In accordance with the Nuclear Waste Policy Act of 1982, nuclear waste would eventually be stored in a geologic repository. However, disposal in a geologic repository is not the only option available for managing nuclear waste, and other means – like waste storage in dry casks - need to be examined in this report. The Alliance for Nuclear Accountability supports the Principles for Safeguarding Nuclear Waste at Reactors. These principles, which are supported by more than 100 national organizations and local communities near reactors, would store reactor waste in reinforced dry casks as near as possible to the sources of generation. As a result, the waste can be managed for 100 to 200 years while some of the most radioactive elements, such as cesium-137 and strontium-90, decay away, making the waste less dangerous to handle.

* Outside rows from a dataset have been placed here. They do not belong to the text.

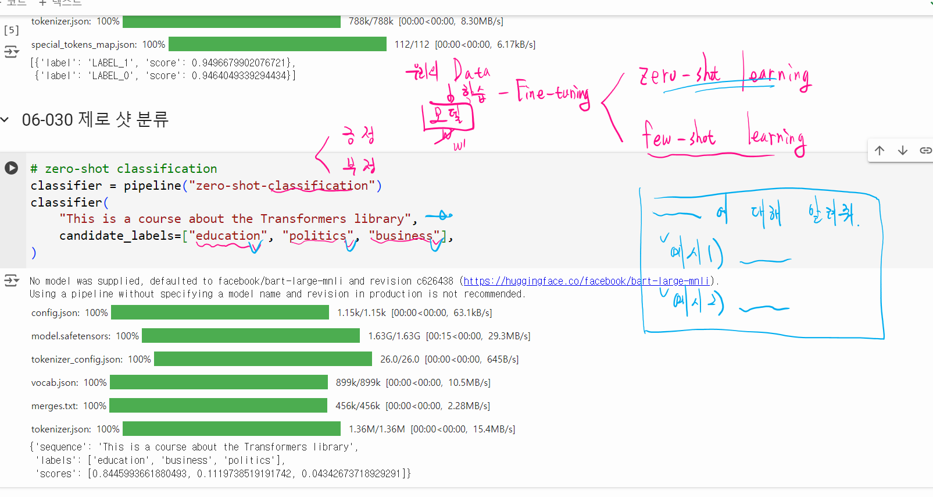Copy link to the selected cell

925,151
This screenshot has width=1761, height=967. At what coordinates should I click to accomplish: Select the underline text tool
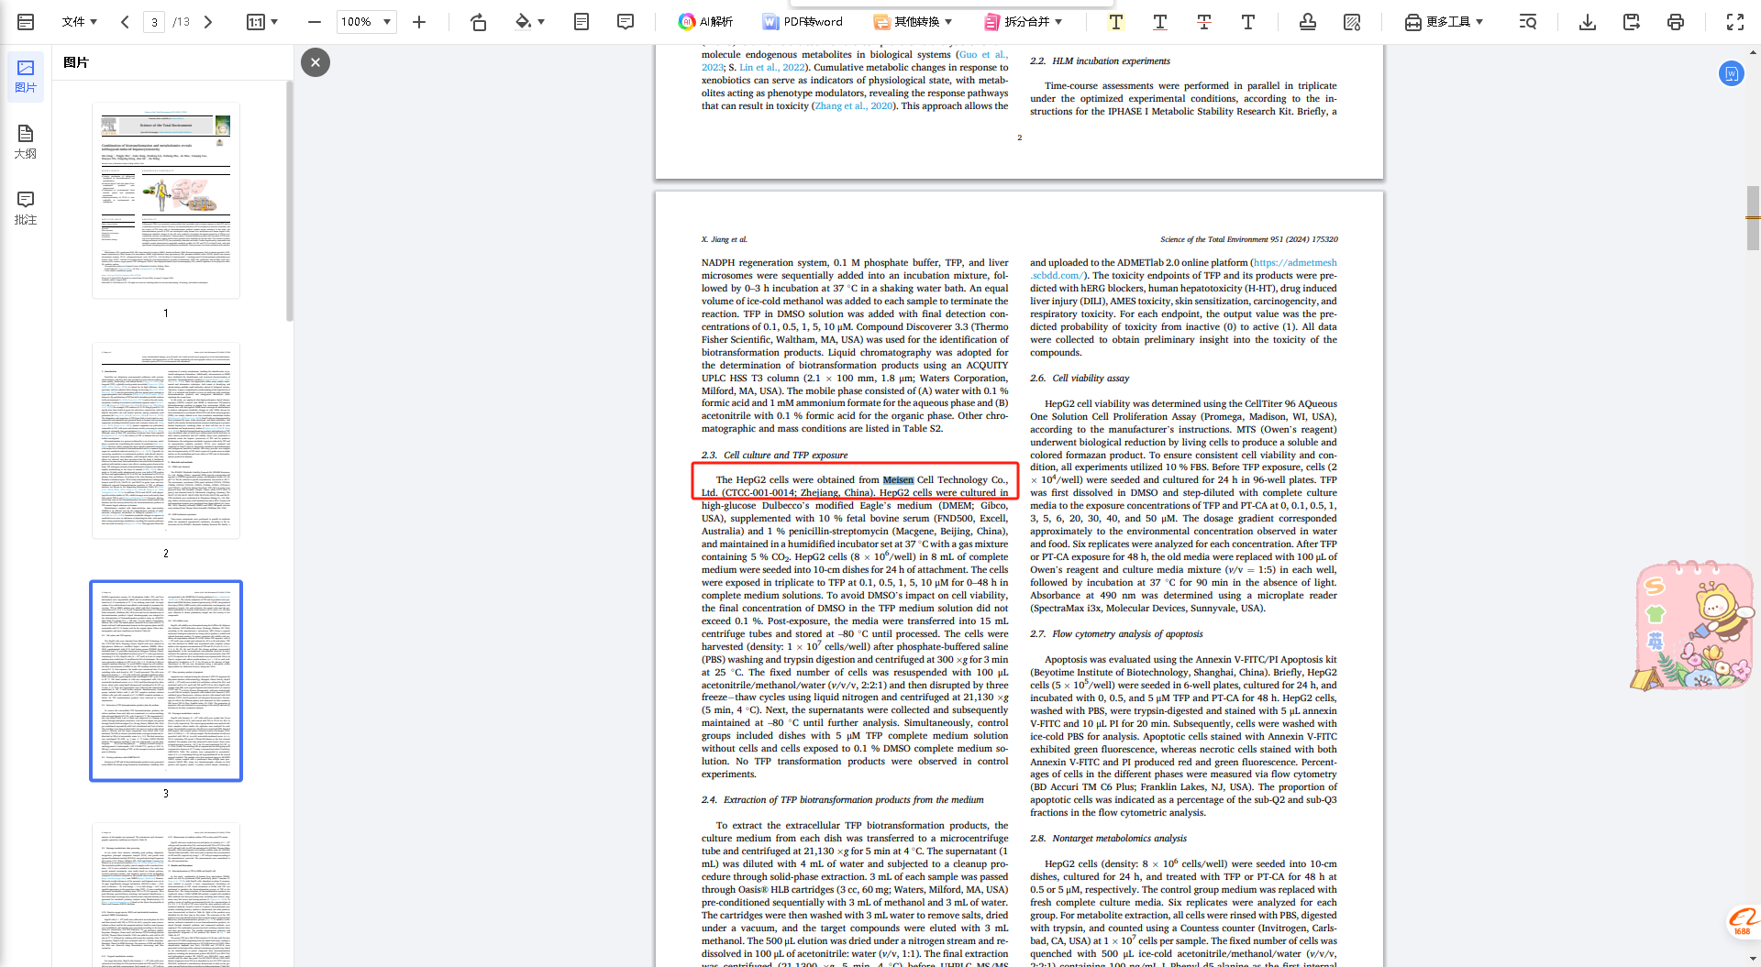coord(1159,22)
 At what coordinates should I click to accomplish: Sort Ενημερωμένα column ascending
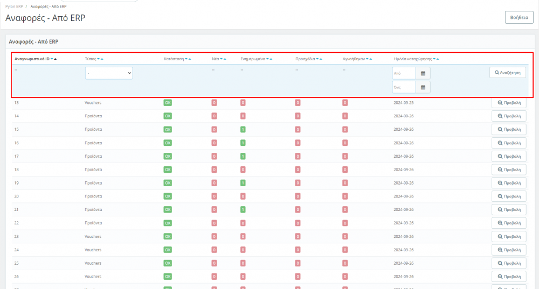click(271, 59)
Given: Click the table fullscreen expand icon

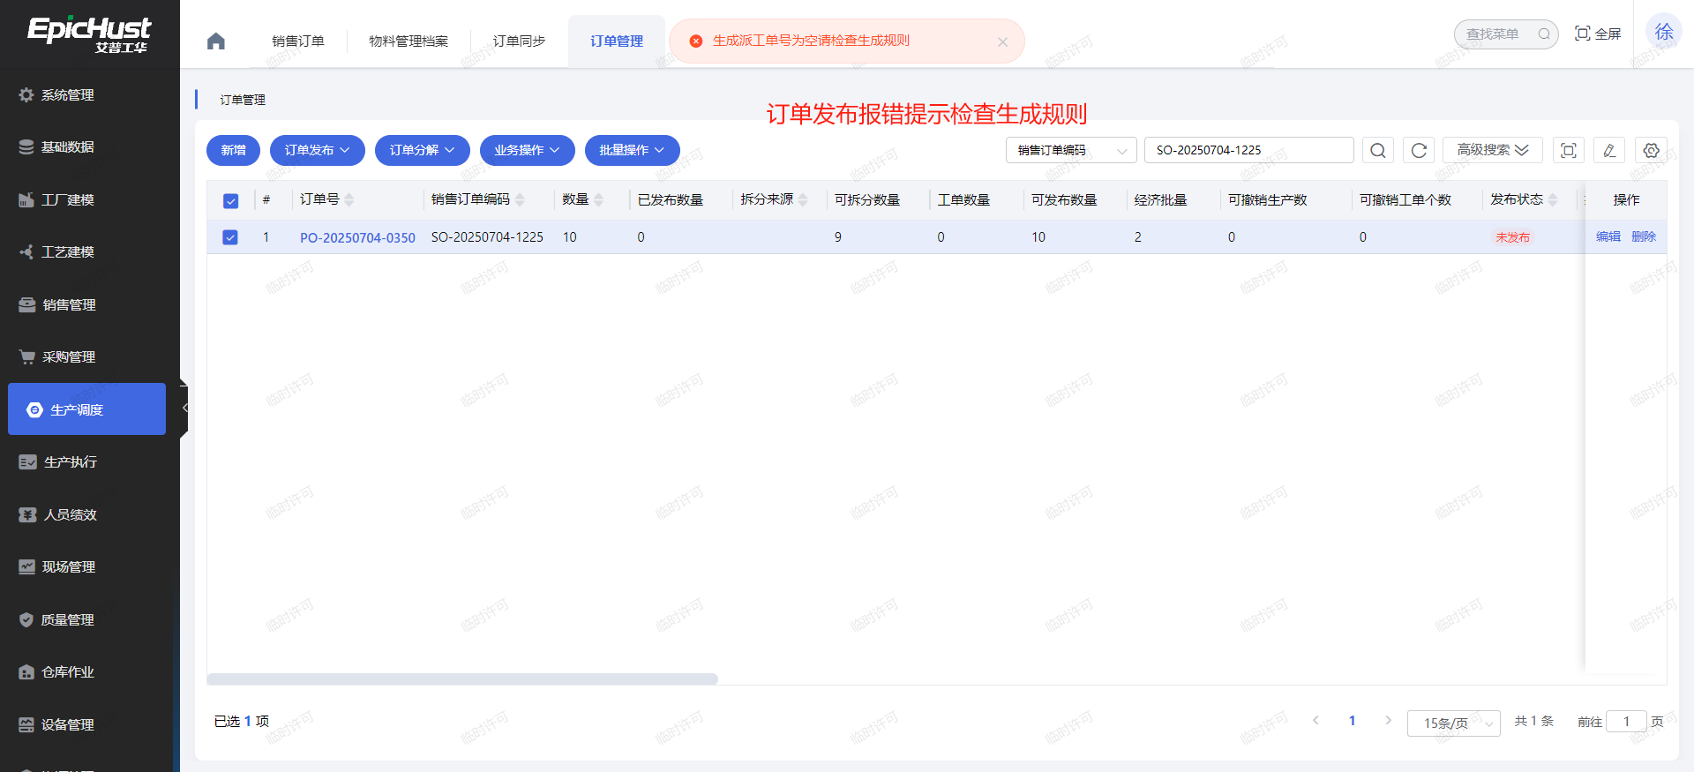Looking at the screenshot, I should [x=1568, y=150].
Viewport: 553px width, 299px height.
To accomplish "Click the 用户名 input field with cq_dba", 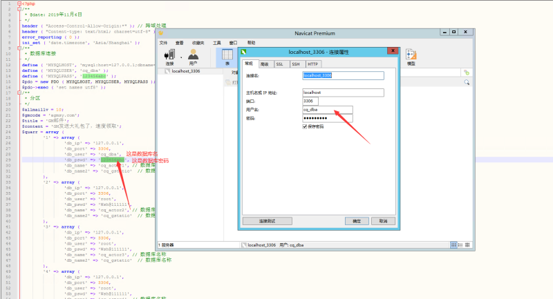I will pos(327,109).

The Alliance for Nuclear Accountability is a network of more than 35 local, regional and national organizations representing the concerns of communities in the shadows of the U.S. nuclear weapons sites and radioactive waste dumps. As Americans, we are gravely concerned about the proliferation risks and, as taxpayers, the cost of GNEP. Additionally, many of the organizations within the Alliance are in areas targeted for reprocessing facilities and are gravely concerned that their communities will become nuclear waste dumps just like West Valley, New York, La Hague, and Sellafield.